Data shown:
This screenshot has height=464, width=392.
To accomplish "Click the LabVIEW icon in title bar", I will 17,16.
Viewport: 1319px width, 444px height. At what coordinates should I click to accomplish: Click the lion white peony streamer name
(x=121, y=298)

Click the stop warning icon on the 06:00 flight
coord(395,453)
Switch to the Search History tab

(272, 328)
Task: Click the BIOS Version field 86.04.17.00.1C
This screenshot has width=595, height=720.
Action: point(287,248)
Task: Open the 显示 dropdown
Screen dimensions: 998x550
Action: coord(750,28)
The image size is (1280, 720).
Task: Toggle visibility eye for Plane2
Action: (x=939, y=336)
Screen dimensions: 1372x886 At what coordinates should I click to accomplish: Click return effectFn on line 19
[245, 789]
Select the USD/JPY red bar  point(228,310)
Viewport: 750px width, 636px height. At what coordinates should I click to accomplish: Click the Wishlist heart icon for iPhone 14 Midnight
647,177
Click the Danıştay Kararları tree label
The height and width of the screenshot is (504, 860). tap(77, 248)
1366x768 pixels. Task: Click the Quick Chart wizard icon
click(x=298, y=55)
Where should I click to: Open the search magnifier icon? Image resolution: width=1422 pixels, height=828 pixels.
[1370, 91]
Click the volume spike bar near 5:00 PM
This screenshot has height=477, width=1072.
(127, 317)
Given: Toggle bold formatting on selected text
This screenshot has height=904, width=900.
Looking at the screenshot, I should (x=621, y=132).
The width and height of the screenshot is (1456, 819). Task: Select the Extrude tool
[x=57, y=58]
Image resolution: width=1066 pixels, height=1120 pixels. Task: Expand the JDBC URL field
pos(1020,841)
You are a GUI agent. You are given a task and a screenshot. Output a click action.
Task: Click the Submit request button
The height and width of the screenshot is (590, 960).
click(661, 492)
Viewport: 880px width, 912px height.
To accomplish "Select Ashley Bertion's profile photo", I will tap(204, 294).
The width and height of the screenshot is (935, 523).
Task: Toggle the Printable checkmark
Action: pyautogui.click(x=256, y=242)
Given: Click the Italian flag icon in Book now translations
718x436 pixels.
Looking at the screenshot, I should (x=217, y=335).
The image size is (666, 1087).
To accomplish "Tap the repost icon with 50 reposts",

What you need to do: Your response must repeat all of the material above exactly.

Exercise output:
This screenshot has height=464, width=392.
To accomplish "Click the LabVIEW icon in title bar", I will 17,16.
Viewport: 1319px width, 444px height. At what coordinates should I click to accomplish: Click the lion white peony streamer name
(x=121, y=298)

Click the stop warning icon on the 06:00 flight
coord(395,453)
Switch to the Search History tab

(272, 328)
Task: Click the BIOS Version field 86.04.17.00.1C
This screenshot has width=595, height=720.
Action: point(287,248)
Task: Open the 显示 dropdown
Screen dimensions: 998x550
Action: coord(750,28)
The image size is (1280, 720).
Task: Toggle visibility eye for Plane2
Action: (x=939, y=336)
Screen dimensions: 1372x886 At what coordinates should I click to accomplish: Click return effectFn on line 19
[245, 789]
Select the USD/JPY red bar  point(228,310)
Viewport: 750px width, 636px height. At what coordinates should I click to accomplish: Click the Wishlist heart icon for iPhone 14 Midnight
647,177
Click the Danıştay Kararları tree label
The height and width of the screenshot is (504, 860). tap(77, 248)
1366x768 pixels. Task: Click the Quick Chart wizard icon
click(x=298, y=55)
Where should I click to: Open the search magnifier icon? Image resolution: width=1422 pixels, height=828 pixels.
[1370, 91]
Click the volume spike bar near 5:00 PM
This screenshot has height=477, width=1072.
(127, 317)
Given: Toggle bold formatting on selected text
This screenshot has height=904, width=900.
Looking at the screenshot, I should (x=621, y=132).
The width and height of the screenshot is (1456, 819). Task: Select the Extrude tool
[x=57, y=58]
Image resolution: width=1066 pixels, height=1120 pixels. Task: Expand the JDBC URL field
pos(1020,841)
You are a GUI agent. You are given a task and a screenshot. Output a click action.
Task: Click the Submit request button
The height and width of the screenshot is (590, 960).
click(661, 492)
Viewport: 880px width, 912px height.
To accomplish "Select Ashley Bertion's profile photo", I will tap(204, 294).
The width and height of the screenshot is (935, 523).
Task: Toggle the Printable checkmark
Action: pyautogui.click(x=256, y=242)
Given: Click the Italian flag icon in Book now translations
718x436 pixels.
Looking at the screenshot, I should (x=217, y=335).
The image size is (666, 1087).
To accomplish "Tap the repost icon with 50 reposts",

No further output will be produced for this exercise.